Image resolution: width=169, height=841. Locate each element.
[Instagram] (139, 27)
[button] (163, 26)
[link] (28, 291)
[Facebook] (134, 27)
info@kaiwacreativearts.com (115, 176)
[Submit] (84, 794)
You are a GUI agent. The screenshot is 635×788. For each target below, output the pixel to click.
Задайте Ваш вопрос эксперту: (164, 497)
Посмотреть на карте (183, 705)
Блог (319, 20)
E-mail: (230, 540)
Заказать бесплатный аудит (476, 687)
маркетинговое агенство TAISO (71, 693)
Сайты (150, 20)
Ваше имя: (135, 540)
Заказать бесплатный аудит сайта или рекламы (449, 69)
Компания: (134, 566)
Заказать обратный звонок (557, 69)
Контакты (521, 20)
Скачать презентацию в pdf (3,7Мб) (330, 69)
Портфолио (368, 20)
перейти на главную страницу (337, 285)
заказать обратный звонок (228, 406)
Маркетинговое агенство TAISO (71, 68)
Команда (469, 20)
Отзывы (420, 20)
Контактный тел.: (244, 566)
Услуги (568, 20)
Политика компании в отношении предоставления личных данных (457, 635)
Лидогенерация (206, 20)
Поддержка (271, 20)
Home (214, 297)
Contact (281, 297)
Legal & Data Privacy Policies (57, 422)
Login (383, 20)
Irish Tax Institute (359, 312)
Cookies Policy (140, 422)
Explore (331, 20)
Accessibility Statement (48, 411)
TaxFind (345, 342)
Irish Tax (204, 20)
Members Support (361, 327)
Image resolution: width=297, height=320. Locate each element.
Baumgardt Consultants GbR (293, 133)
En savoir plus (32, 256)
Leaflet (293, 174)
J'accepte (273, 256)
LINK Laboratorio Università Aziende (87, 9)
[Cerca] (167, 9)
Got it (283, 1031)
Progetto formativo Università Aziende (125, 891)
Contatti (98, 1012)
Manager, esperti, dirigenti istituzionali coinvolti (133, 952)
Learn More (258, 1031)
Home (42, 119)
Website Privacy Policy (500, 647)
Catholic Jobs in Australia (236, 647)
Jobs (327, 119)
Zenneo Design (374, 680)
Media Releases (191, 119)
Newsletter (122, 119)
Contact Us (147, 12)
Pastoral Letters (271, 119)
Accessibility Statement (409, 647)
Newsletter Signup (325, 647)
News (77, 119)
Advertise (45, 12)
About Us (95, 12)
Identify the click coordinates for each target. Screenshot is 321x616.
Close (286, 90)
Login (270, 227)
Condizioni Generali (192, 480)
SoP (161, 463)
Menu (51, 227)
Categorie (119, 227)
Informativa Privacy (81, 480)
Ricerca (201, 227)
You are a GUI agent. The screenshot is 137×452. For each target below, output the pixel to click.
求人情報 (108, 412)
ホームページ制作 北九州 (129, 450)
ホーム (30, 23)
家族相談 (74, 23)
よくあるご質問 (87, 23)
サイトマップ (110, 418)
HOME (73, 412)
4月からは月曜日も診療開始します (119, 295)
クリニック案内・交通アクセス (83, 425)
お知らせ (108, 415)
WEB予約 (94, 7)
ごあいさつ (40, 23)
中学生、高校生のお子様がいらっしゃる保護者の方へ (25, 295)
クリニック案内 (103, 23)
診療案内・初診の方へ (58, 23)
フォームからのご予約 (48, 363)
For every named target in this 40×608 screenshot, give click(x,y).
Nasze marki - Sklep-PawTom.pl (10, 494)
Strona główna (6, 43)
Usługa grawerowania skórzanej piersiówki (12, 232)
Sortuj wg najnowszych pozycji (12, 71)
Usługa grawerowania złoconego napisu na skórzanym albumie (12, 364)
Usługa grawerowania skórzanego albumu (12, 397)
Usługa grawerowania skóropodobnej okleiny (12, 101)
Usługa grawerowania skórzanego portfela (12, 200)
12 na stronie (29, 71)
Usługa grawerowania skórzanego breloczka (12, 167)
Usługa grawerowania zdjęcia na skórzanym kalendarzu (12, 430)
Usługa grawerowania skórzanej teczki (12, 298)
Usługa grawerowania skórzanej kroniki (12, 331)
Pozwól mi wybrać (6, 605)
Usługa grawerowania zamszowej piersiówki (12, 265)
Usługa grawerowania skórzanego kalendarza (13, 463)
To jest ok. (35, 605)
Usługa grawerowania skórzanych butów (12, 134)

• Instructions to follow:
Extract every line of the material above and reproduce each one character for character.

• Full solution:
Image resolution: width=169, height=841. Locate each element.
[Instagram] (139, 27)
[button] (163, 26)
[link] (28, 291)
[Facebook] (134, 27)
info@kaiwacreativearts.com (115, 176)
[Submit] (84, 794)
You are a GUI agent. The screenshot is 635×788. For each target below, output the pixel to click.
Задайте Ваш вопрос эксперту: (164, 497)
Посмотреть на карте (183, 705)
Блог (319, 20)
E-mail: (230, 540)
Заказать бесплатный аудит (476, 687)
маркетинговое агенство TAISO (71, 693)
Сайты (150, 20)
Ваше имя: (135, 540)
Заказать бесплатный аудит сайта или рекламы (449, 69)
Компания: (134, 566)
Заказать обратный звонок (557, 69)
Контакты (521, 20)
Скачать презентацию в pdf (3,7Мб) (330, 69)
Портфолио (368, 20)
перейти на главную страницу (337, 285)
заказать обратный звонок (228, 406)
Маркетинговое агенство TAISO (71, 68)
Команда (469, 20)
Отзывы (420, 20)
Контактный тел.: (244, 566)
Услуги (568, 20)
Политика компании в отношении предоставления личных данных (457, 635)
Лидогенерация (206, 20)
Поддержка (271, 20)
Home (214, 297)
Contact (281, 297)
Legal & Data Privacy Policies (57, 422)
Login (383, 20)
Irish Tax Institute (359, 312)
Cookies Policy (140, 422)
Explore (331, 20)
Accessibility Statement (48, 411)
TaxFind (345, 342)
Irish Tax (204, 20)
Members Support (361, 327)
Image resolution: width=297, height=320. Locate each element.
Baumgardt Consultants GbR (293, 133)
En savoir plus (32, 256)
Leaflet (293, 174)
J'accepte (273, 256)
LINK Laboratorio Università Aziende (87, 9)
[Cerca] (167, 9)
Got it (283, 1031)
Progetto formativo Università Aziende (125, 891)
Contatti (98, 1012)
Manager, esperti, dirigenti istituzionali coinvolti (133, 952)
Learn More (258, 1031)
Home (42, 119)
Website Privacy Policy (500, 647)
Catholic Jobs in Australia (236, 647)
Jobs (327, 119)
Zenneo Design (374, 680)
Media Releases (191, 119)
Newsletter (122, 119)
Contact Us (147, 12)
Pastoral Letters (271, 119)
Accessibility Statement (409, 647)
Newsletter Signup (325, 647)
News (77, 119)
Advertise (45, 12)
About Us (95, 12)
Identify the click coordinates for each target. Screenshot is 321x616.
Close (286, 90)
Login (270, 227)
Condizioni Generali (192, 480)
SoP (161, 463)
Menu (51, 227)
Categorie (119, 227)
Informativa Privacy (81, 480)
Ricerca (201, 227)
You are a GUI agent. The screenshot is 137×452. For each target below, output the pixel to click.
求人情報 (108, 412)
ホームページ制作 北九州 (129, 450)
ホーム (30, 23)
家族相談 (74, 23)
よくあるご質問 (87, 23)
サイトマップ (110, 418)
HOME (73, 412)
4月からは月曜日も診療開始します (119, 295)
クリニック案内・交通アクセス (83, 425)
お知らせ (108, 415)
WEB予約 (94, 7)
ごあいさつ (40, 23)
中学生、高校生のお子様がいらっしゃる保護者の方へ (25, 295)
クリニック案内 (103, 23)
診療案内・初診の方へ (58, 23)
フォームからのご予約 (48, 363)
For every named target in this 40×608 screenshot, give click(x,y).
Nasze marki - Sklep-PawTom.pl (10, 494)
Strona główna (6, 43)
Usługa grawerowania skórzanej piersiówki (12, 232)
Sortuj wg najnowszych pozycji (12, 71)
Usługa grawerowania złoconego napisu na skórzanym albumie (12, 364)
Usługa grawerowania skórzanego albumu (12, 397)
Usługa grawerowania skóropodobnej okleiny (12, 101)
Usługa grawerowania skórzanego portfela (12, 200)
12 na stronie (29, 71)
Usługa grawerowania skórzanego breloczka (12, 167)
Usługa grawerowania zdjęcia na skórzanym kalendarzu (12, 430)
Usługa grawerowania skórzanej teczki (12, 298)
Usługa grawerowania skórzanej kroniki (12, 331)
Pozwól mi wybrać (6, 605)
Usługa grawerowania zamszowej piersiówki (12, 265)
Usługa grawerowania skórzanego kalendarza (13, 463)
To jest ok. (35, 605)
Usługa grawerowania skórzanych butów (12, 134)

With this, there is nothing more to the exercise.